Happy as a Cl… Mussel

It’s been a couple of weeks since I delved into a new pasta step-by-step for you. The holidays were busy for us at the restaurant and personally, so not a lot of time for playing around in the kitchen. Back into it now, and I actually have this and another one lined up.

Today, we are back in Puglia, in the south of Italy, where we recently looked at spaghetti all’assassina. Nothing quite so work intensive this time – while the assassin’s spaghetti uses few ingredients, it requires being really attentive. We’re making one of my favorite seafood pastas, Spaghetti alla tarantinaTaranto is the capital city of the province of the same name in Puglia, as well as being the third largest city in southern Italy. In the food world, tarantine mussels are famed for their size and sweetness. I have to settle for the small, less sweet ones we have available here.

This is still a relatively simple pasta to make. You want your spaghetti, in this case fresh spaghetti “alla chitarra”, though packaged spaghetti or a similar narrow ribbon pasta is just fine for this. Parcooked mussels with their cooking liquid. It’s traditional to keep a few mussels in the shell just to be decorative, but it’s not necessary. Medium hot chilies, garlic, tomato paste, white wine, cherry tomatoes, black pepper, and parsley complete our mise en place. Obviously, there’s a pot of lightly salted water going on the stove for the pasta, and some olive oil ready to go.

Chop the garlic, chili, and parsley, and quarter the cherry tomatoes.

In a skillet, heat some olive oil and gently cook the garlic and chili until it’s nice and aromatic and just starting to color – just a minute or two at the most.

Add the tomato paste and the white wine and cook until the wine has evaporated and absorbed into the ingredients, stirring it around.

Add the cherry tomatoes and some grinds of black pepper.
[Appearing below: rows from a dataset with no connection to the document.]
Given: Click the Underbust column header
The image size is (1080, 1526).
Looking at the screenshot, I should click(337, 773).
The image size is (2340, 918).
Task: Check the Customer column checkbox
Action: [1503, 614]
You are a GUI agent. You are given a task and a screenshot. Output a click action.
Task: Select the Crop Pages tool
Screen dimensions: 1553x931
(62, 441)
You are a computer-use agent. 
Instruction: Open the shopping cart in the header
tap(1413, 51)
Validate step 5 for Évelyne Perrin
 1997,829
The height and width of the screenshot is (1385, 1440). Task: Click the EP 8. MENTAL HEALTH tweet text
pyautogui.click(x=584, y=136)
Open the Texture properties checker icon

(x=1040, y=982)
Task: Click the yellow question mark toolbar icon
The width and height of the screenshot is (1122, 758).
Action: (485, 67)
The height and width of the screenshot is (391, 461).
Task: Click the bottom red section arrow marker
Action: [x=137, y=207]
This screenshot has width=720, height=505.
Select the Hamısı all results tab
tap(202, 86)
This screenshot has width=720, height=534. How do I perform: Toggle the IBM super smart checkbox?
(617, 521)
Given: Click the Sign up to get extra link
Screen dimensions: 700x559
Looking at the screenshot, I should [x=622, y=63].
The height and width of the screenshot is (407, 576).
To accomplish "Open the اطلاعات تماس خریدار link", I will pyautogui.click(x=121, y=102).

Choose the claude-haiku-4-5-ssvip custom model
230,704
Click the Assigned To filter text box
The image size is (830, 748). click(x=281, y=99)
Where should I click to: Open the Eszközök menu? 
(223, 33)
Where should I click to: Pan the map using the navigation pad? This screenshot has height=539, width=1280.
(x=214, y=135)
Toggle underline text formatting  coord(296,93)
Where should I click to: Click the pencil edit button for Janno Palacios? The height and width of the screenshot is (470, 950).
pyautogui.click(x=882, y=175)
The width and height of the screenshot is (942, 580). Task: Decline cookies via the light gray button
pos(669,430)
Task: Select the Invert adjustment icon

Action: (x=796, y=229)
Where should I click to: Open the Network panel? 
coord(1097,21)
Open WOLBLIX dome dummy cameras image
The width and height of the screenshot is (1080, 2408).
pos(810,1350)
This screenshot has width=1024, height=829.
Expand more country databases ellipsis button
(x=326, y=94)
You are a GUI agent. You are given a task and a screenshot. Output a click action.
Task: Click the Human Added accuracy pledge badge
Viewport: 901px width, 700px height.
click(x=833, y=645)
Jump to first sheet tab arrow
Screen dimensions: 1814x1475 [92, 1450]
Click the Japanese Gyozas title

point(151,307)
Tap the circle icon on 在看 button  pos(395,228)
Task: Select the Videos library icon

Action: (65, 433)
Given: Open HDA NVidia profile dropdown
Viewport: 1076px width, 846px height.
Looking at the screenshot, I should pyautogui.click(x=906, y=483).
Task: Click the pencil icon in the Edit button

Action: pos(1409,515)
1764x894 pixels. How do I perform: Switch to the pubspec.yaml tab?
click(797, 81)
If you’re using dry spaghetti from a package, wait about 3-4 minutes and then drop it in the boiling water.

Cook for about ten minutes, until they’re soft and starting to fall apart. If you’re using fresh spaghetti, this is the time to drop it in the pot of boiling water.

Your spaghetti should be about two minutes short of being fully cooked – if you’re using dry, just subtract two minutes from the recommended cooking time, if you’re using fresh, wait just until the water comes back to a boil and then do this step. Add the mussels, their cooking juices, and the parsley, and a ladle of the pasta cooking water, to start emulsifying. Stir vigorously to get that emulsification going.

Add the pasta to the sauce, and continue to cook for another 2-3 minutes to finish cooking it. Add a ladle or two of pasta water, as needed, to have sufficient liquid to finish cooking the pasta in, as well as continuing the emulsification process.

When done – the spaghetti cooked properly, and the sauce reduced to a thicker “cream” that clings to it, you’re ready to serve! Taste, adjust seasoning if needed. This is also the moment to decide if you’re going to violate that mythical “no cheese with seafood” rule. Which isn’t a rule. It’s a made up thing that some people claim and some don’t. It’s not unusual for this dish to get a good grating of parmigiano (and there are several other mussel pasta dishes that do the same, including a mussel carbonara). I didn’t put any on this time, but sometimes I do. Depends on my mood.

And, serve.

I know you’re all wondering what the other pasta I have waiting in the wings is, it’s a more complicated recipe, just to do something different, a lasagna bianca, or white lasagna. You’re going to like it, I promise you.